Ramazani Shadari, président du groupe parlementaire du Parti du peuple pour la reconstruction et la démocratie (PPRD), la formation de M. Kabila, a fait une interprétation similaire : "La date des élections, c'est en avril 2018", a-t-il dit à l'AFP, sans être aussi précis que Kamerhe.
Le "Rassemblement", constitué en juin par la majeure partie de l'opposition, a refusé de participer au "dialogue national", y voyant une manœuvre en vue d'une présidence à vie de M. Kabila, au pouvoir depuis 2001.
Le Rassemblement, qui exige son départ au terme de son mandat le 20 décembre, avait fait savoir par avance qu'il ne se sentait pas concerné par les résolutions qui pourraient sortir de ce forum. Il a appelé à des journées "villes mortes" mercredi dans toute la RDC afin d'adresser un "carton jaune" au chef de l’État.
L'accord prévoit la constitution rapide d'un nouveau gouvernement, dont la tête devrait revenir à une personnalité de l'opposition. Kamerhe, ancien directeur de campagne de Kabila lors de la présidentielle de 2006 et chassé de la majorité en 2008 alors qu'il était président de l'Assemblée nationale, fait figure de favori pour le poste de Premier ministre.
La RDC traverse une crise politique depuis la réélection contestée de Kabila en 2011 à l'issue d'un scrutin marqué par des fraudes massives. Celle-ci est exacerbée par l'incapacité des autorités - volontaire, selon les détracteurs du chef de l’État - à organiser la présidentielle avant la fin de l'année.
L'UE menace de sanctions
L'absence de la majeure partie de l'opposition au "dialogue national" fait peser le doute sur la capacité de l'accord forgé après plus de six semaines de négociations laborieuses à réellement sortir le pays de la crise.
Autre absente de poids à la conclusion du dialogue, l’Église catholique s'était retirée de ce forum afin "de rechercher un consensus plus large", après les violences ayant fait en septembre une cinquantaine de morts en deux jours de contestation du président Kabila.
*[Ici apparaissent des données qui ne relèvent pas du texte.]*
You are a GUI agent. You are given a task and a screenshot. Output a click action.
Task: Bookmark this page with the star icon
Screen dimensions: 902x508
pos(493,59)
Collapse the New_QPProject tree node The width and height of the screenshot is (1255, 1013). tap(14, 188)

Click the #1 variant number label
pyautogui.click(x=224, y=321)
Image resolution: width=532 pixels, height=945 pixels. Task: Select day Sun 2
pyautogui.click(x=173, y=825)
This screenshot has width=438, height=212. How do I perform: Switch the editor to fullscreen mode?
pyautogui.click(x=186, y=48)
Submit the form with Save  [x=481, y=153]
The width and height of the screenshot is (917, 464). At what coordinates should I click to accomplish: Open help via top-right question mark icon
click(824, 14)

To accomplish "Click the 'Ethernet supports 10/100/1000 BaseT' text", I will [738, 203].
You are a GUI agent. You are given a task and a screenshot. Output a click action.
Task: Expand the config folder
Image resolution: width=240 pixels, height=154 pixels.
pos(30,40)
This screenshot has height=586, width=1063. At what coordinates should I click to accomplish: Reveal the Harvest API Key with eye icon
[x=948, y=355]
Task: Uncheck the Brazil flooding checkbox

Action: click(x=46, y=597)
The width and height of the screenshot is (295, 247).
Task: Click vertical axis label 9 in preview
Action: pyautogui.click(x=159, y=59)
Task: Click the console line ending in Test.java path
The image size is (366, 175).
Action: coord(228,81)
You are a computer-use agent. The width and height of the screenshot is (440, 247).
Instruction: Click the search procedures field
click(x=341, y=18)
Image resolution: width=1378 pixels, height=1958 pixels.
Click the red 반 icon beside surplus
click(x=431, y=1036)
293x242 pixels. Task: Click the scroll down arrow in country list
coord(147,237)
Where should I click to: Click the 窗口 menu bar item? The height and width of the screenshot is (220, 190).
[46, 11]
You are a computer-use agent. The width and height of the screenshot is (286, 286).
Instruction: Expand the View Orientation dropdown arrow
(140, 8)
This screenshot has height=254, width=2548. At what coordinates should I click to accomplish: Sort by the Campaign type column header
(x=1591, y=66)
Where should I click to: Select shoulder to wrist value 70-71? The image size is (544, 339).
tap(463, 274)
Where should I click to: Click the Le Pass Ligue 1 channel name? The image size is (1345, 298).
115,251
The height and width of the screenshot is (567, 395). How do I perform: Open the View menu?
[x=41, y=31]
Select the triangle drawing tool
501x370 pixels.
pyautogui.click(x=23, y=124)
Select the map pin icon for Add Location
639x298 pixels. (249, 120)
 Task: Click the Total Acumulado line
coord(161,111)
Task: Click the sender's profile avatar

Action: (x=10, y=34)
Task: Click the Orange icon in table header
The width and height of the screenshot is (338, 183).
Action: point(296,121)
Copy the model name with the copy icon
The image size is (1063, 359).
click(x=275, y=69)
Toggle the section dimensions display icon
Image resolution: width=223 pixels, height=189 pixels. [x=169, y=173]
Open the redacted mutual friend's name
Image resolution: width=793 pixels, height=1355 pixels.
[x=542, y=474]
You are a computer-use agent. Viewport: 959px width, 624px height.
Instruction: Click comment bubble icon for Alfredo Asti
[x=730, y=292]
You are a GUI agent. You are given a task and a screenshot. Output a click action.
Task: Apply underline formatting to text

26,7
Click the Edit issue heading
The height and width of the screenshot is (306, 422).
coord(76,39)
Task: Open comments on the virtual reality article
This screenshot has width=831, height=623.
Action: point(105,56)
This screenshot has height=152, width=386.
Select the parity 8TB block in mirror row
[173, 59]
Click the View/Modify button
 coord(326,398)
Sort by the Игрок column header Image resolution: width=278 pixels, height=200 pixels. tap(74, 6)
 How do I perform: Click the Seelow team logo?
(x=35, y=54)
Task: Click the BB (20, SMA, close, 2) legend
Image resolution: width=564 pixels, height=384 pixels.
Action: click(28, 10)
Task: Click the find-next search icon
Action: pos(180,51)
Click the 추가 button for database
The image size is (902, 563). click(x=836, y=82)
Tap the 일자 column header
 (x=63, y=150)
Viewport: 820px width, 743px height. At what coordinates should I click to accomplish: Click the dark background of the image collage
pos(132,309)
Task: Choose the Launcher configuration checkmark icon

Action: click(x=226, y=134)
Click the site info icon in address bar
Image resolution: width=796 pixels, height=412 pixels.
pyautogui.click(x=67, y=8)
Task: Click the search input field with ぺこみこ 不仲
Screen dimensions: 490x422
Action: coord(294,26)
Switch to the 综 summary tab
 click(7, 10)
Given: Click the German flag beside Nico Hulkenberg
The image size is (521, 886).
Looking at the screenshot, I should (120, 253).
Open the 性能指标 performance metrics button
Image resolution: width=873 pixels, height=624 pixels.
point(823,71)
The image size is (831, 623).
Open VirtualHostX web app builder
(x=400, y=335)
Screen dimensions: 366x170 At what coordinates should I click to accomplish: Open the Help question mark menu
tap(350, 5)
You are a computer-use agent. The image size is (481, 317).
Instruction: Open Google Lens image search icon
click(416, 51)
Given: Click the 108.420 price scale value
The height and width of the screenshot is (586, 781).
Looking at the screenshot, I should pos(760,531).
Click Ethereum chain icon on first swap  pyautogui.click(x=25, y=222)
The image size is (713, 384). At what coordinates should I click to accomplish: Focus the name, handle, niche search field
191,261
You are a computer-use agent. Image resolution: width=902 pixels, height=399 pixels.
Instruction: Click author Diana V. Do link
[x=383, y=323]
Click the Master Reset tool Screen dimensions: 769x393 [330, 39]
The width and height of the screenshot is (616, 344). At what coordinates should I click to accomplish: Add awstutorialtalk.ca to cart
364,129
Elle n'y est pas parvenue.
Au-delà de son rôle spirituel, l'Église catholique, dont se revendiquent environ 40% des Congolais, est respectée en RDC pour le rôle déterminant qu'elle a joué dans l'ouverture démocratique des années 1990.
L'accord ne dit pas expressément que Kabila ne sera pas candidat à la fin de son mandat, comme le demandaient les évêques de la Conférence épiscopale nationale du Congo (Cenco) : il dit que les participants ont pris "l'engagement ferme de respecter la Constitution", a indiqué Kamerhe.
Kabila n'a pas participé à ces travaux, mais pourrait assister mardi à la cérémonie de signature de l'accord.
Lundi, les ministres des Affaires étrangères des 28 pays de l'Union européenne, l'un des principaux bailleurs de fonds étrangers en RDC, ont appelé de leurs vœux un "dialogue politique substantiel, inclusif, impartial et transparent" en RDC. Ils ont menacé de prendre des sanctions contre Kinshasa dans le cas où la présidentielle ne serait pas organisée "dans le délai le plus court possible au cours de l'année 2017".
Des représentants de la procureure de la Cour pénale internationale (CPI) sont depuis dimanche en RDC pour appeler au calme et rencontrer des représentants officiels, des membres de partis politiques, la société civile et la presse.